Le roi frappa doucement à la porte. Une voix caverneuse répondit :

— Entrez, mais laissez le péché derrière vous, car le sol que vous foulez ici est sacré.

Le roi poussa la porte et s’arrêta sur le seuil.

L’ermite attacha sur lui deux grands yeux flamboyants, et dit :

— Qui es-tu ?

— Je suis le roi, repartit Édouard avec calme.

— Salut à toi, Roi ! cria l’ermite avec enthousiasme.

Puis, allant et venant avec une fiévreuse activité, tandis qu’il répétait : « Salut ! salut ! » il enleva ce qui se trouvait sur le banc, y fit asseoir le roi, le rapprocha du foyer, jeta quelques fagots sur le feu, et se mit à arpenter la pièce d’un pas nerveux.

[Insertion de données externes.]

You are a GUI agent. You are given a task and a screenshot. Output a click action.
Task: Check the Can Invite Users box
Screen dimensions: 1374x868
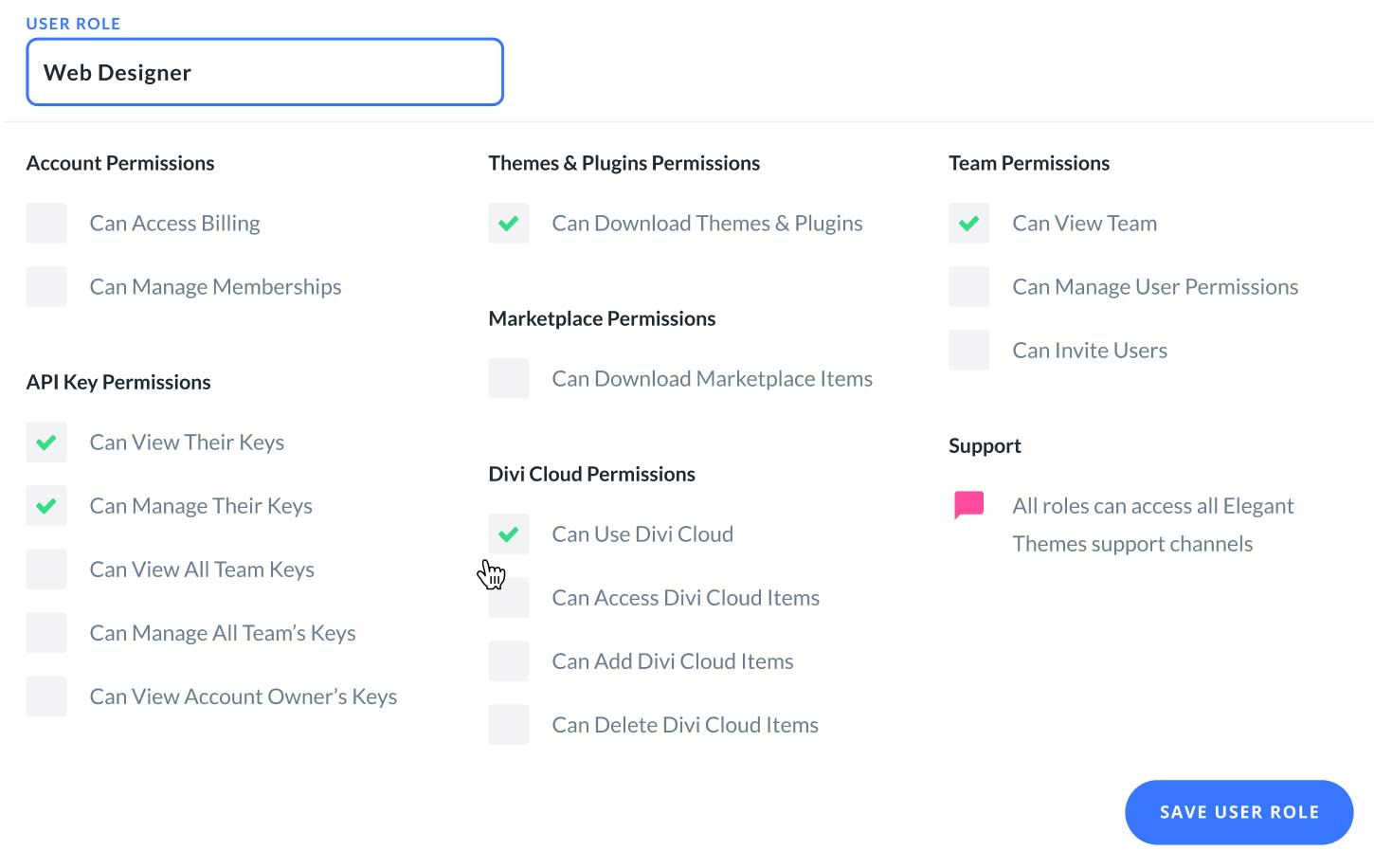(x=969, y=351)
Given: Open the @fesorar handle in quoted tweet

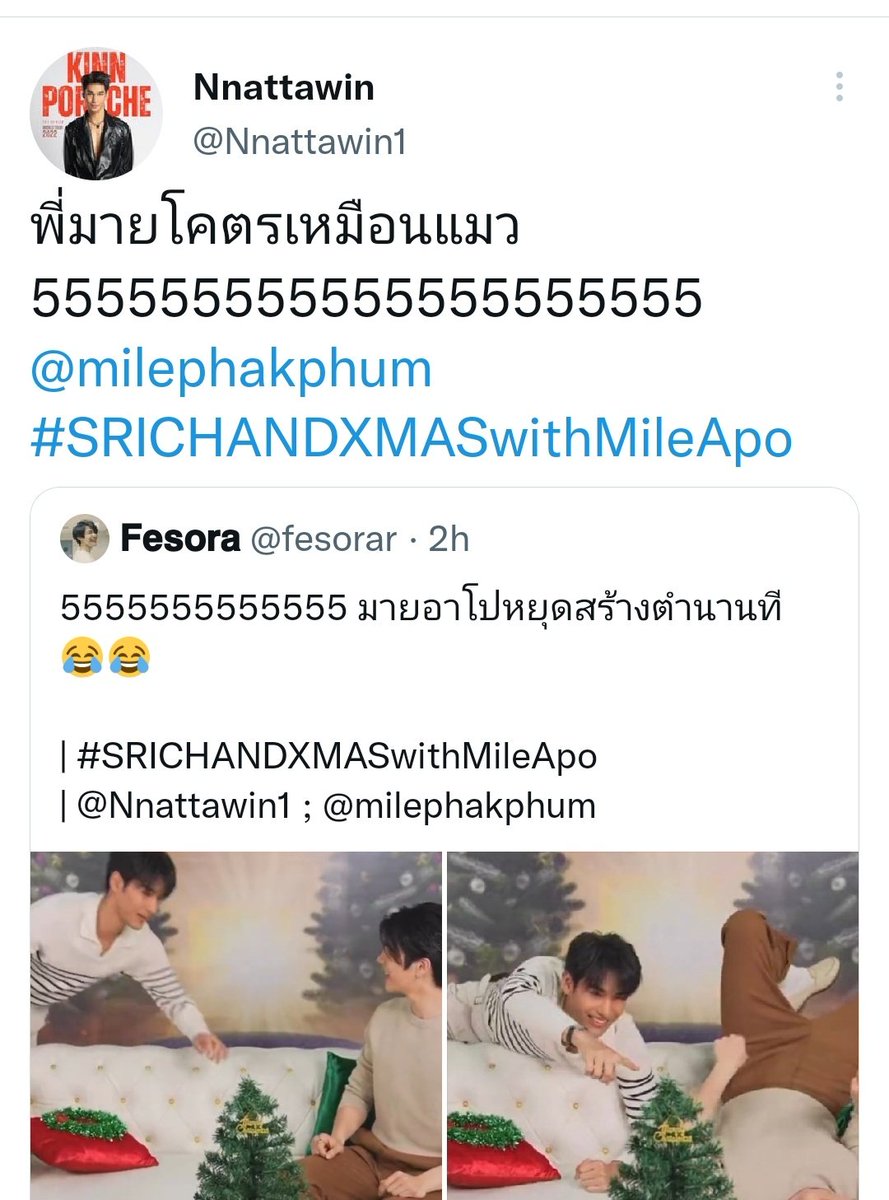Looking at the screenshot, I should click(323, 540).
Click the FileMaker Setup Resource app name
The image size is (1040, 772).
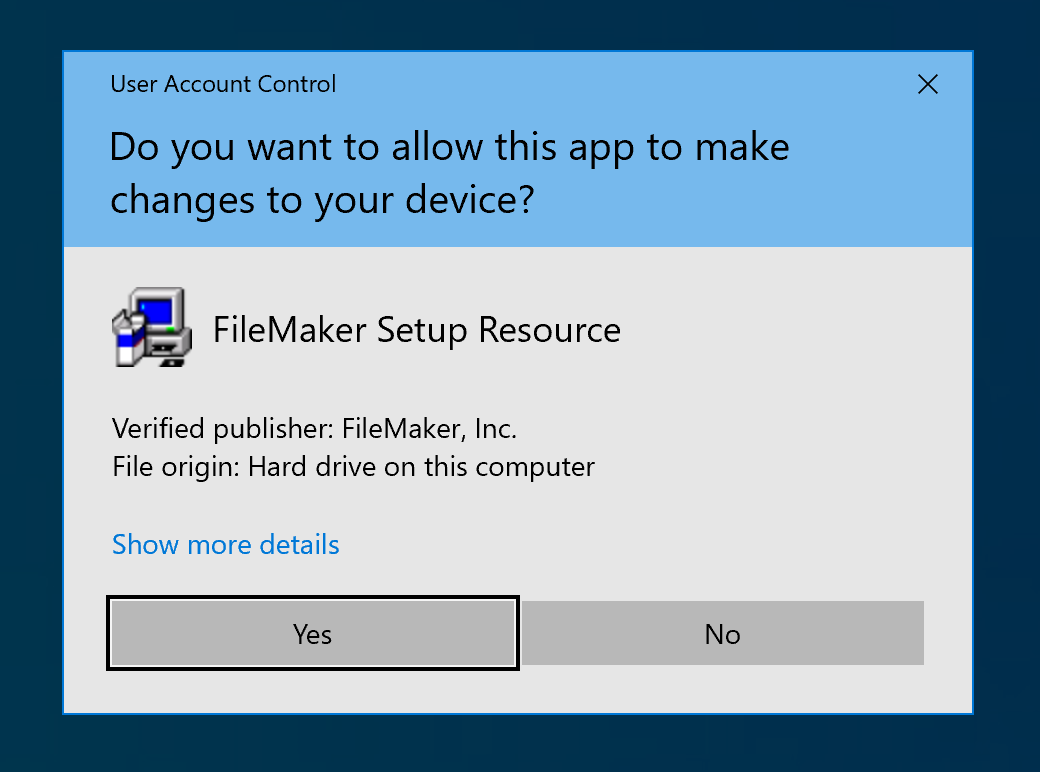[x=416, y=330]
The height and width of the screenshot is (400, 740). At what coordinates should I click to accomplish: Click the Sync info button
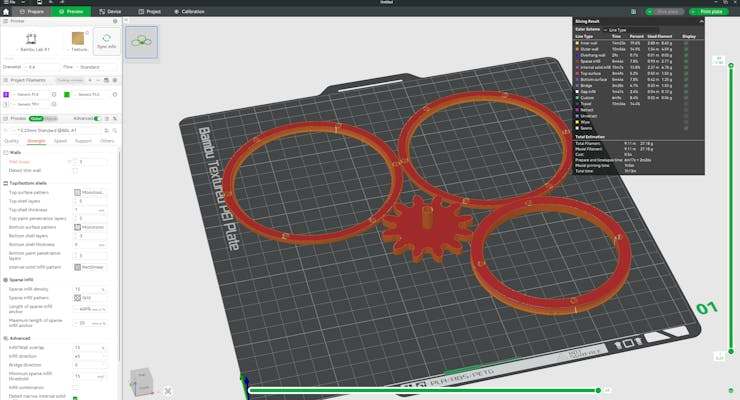click(x=107, y=41)
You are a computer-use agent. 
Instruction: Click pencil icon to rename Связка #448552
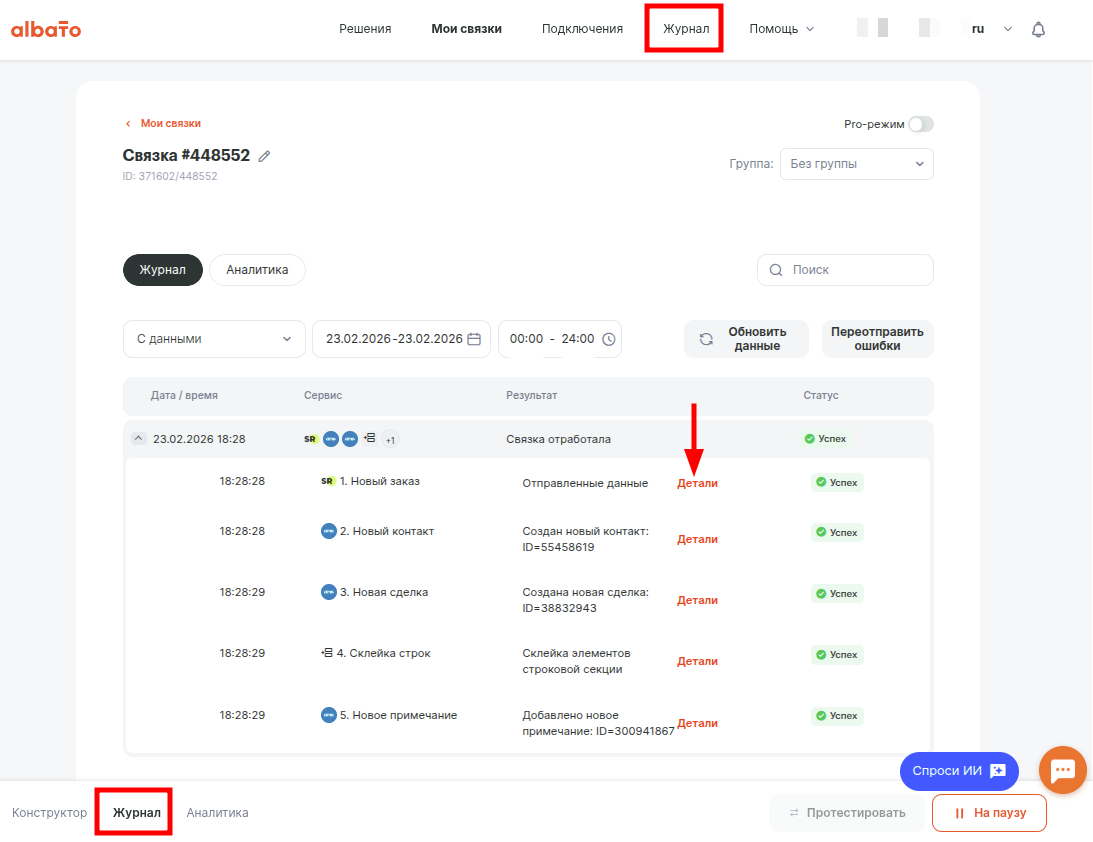[x=264, y=156]
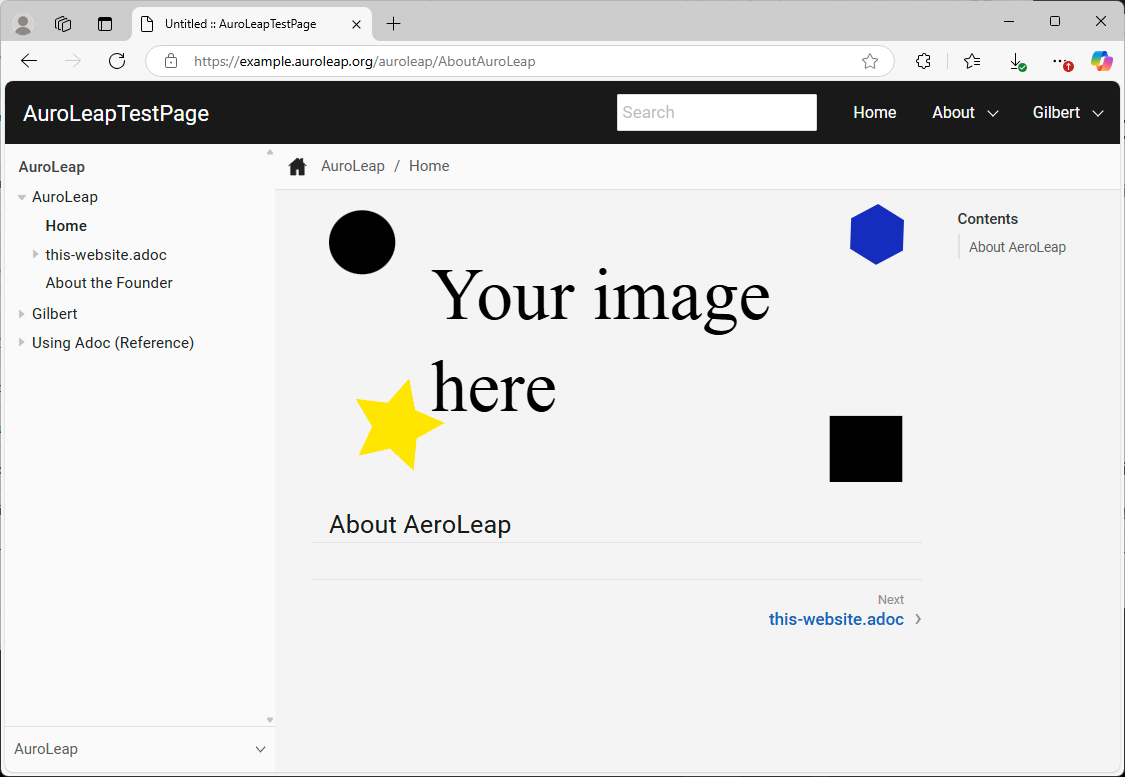Image resolution: width=1125 pixels, height=777 pixels.
Task: Open a new browser tab
Action: coord(394,24)
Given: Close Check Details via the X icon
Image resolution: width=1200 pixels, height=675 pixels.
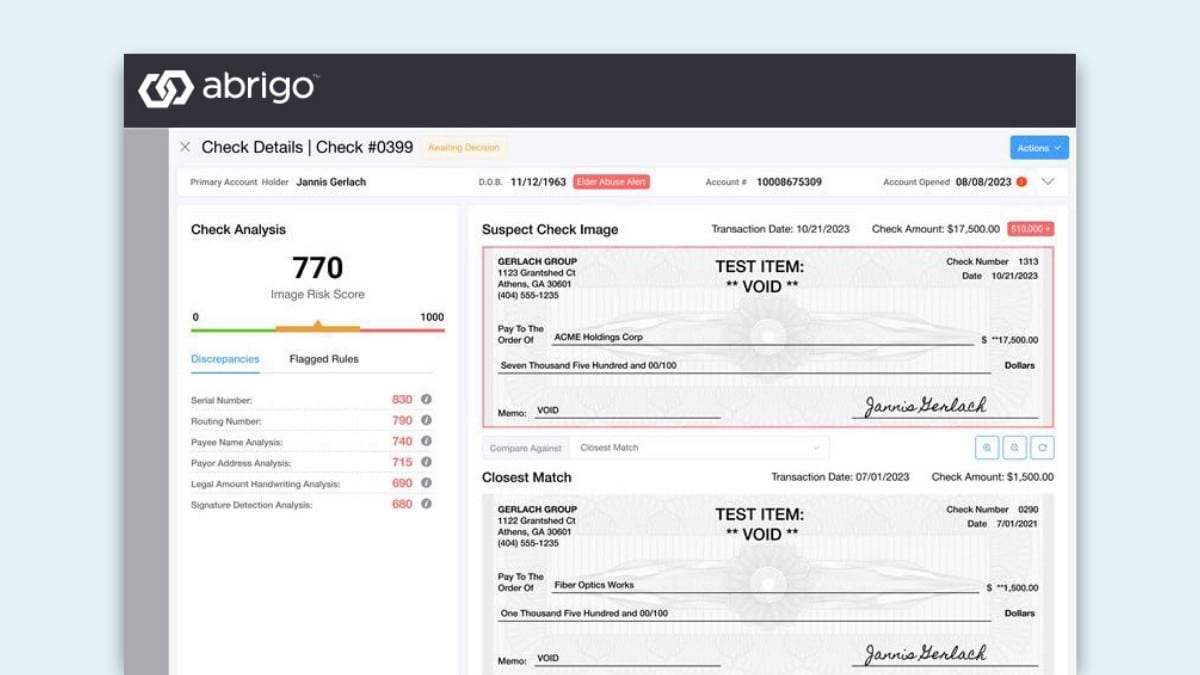Looking at the screenshot, I should coord(185,146).
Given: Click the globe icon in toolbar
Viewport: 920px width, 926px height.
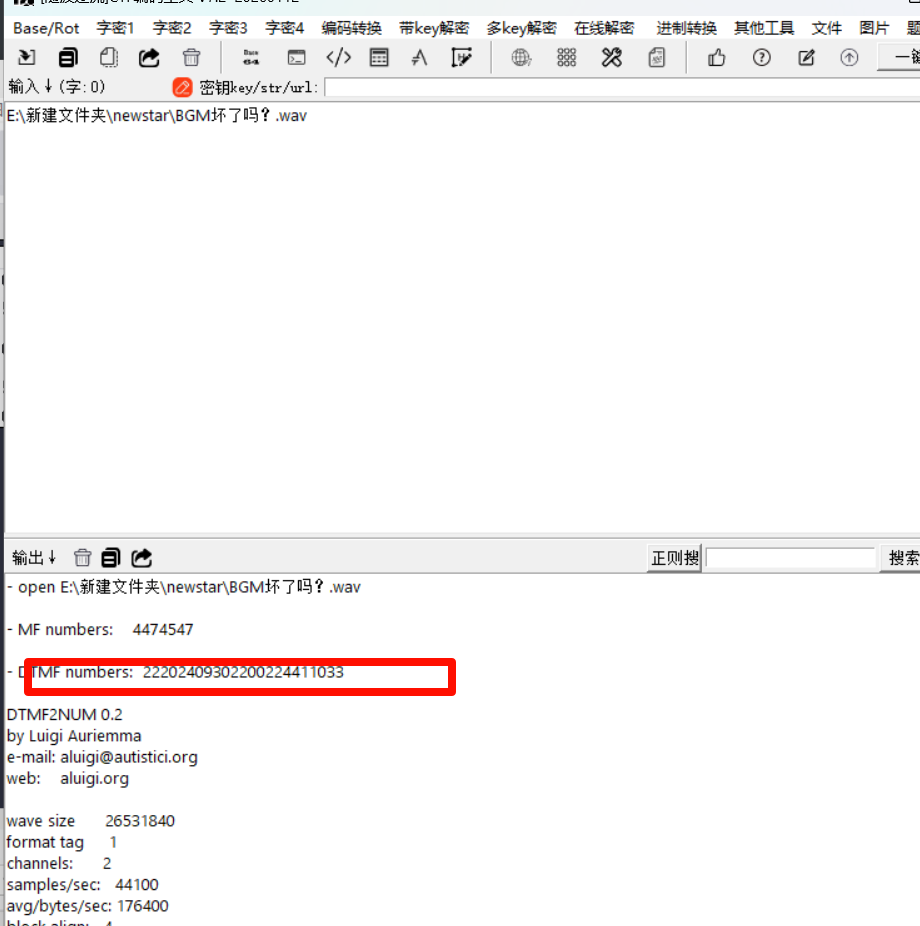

— Salut ! Beaucoup ont cherché un asile dans ce sanctuaire : ils n’étaient pas dignes d’y entrer. Ils ont été expulsés. Mais un roi qui répudie sa couronne, qui renonce aux vaines splendeurs de sa cour, qui se couvre de haillons pour s’humilier devant le Seigneur, un roi qui consacre sa vie à la pratique de la piété, à la mortification de la chair, est le bienvenu dans cette sainte demeure ; qu’il y reste à jamais jusqu’à ce que la mort le délivre de l’amertume de la vie !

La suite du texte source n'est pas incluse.